_Tasks to carry out:_
[1] In the mailing list post on logical replication, write out the passage from "Imagine that in a" to "all the tables." word for word.
[2] Answer these questions using the mailing list post on logical replication:
(a) What does the reporting department need to create from the data in different databases?
(b) Which ERP is named as an example?
(c) According to the summary, what will slow down the reporting performance?

_Source passage:_
>>>

Re: Logical Replication Custom Column Expression - Mailing list pgsql-hackers

From Stavros Koureas
Subject Re: Logical Replication Custom Column Expression
Date
Msg-id CA+O1jk5VztsmtcUQAG-HLg7o6gbbJuOD7tNiyX4bguN0qOiF+w@mail.gmail.com
Whole thread Raw
In response to Re: Logical Replication Custom Column Expression  (Amit Kapila <amit.kapila16@gmail.com>)
List pgsql-hackers
It's easy to answer this question.

Imagine that in a software company who sells the product and also offers reporting solutions, the ERP tables will not have this additional column to all the tables.
Now the reporting department comes and needs to consolidate all that data from different databases (publishers) and create one multitenant database to have all the data.
So in an ERP like NAV or anything else you cannot suggest change all the code to all of the tables plus all functions to add one additional column to this table, even that was possible then you cannot work with integers but you need to work with GUIDs as this column should be predefined to each ERP. Then joining with GUID in the second phase for reporting definitely will slow down the performance.

In summary:
  1. Cannot touch the underlying source (important)
  2. GUID identifier column will slow down the reporting performance

Στις Τετ 23 Νοε 2022 στις 5:19 π.μ., ο/η Amit Kapila <amit.kapila16@gmail.com> έγραψε:
On Wed, Nov 23, 2022 at 1:40 AM Stavros Koureas
<koureasstavros@gmail.com> wrote:
>
> Reading more carefully what you described, I think you are interested in getting something you call origin from publishers, probably some metadata from the publications.
>
> This identifier in those metadata maybe does not have business value on the reporting side. The idea is to use a value which has specific meaning to the user at the end.

<<<

_Records shown:_

>>>

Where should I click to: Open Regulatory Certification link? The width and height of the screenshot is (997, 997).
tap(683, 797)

<<<
>>>

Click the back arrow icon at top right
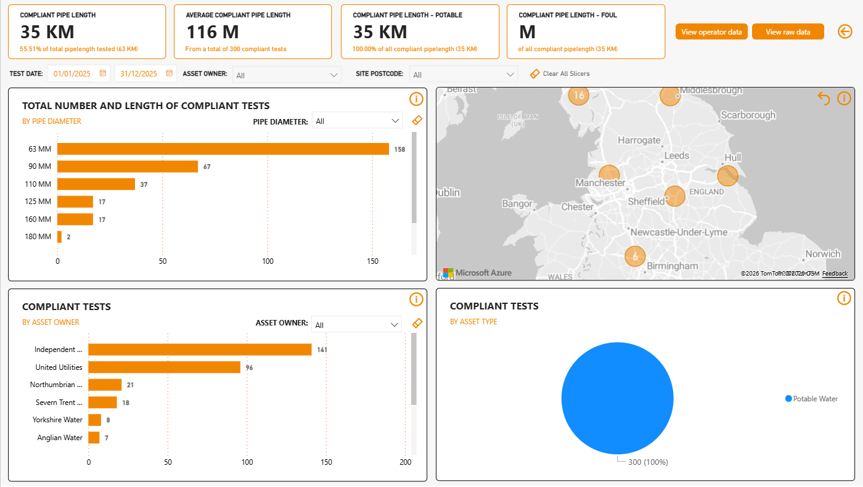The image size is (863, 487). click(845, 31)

<<<

_Answers:_
[1]
Imagine that in a software company who sells the product and also offers reporting solutions, the ERP tables will not have this additional column to all the tables.

[2]
(a) One multitenant database that holds all the data.
(b) NAV.
(c) A GUID identifier column.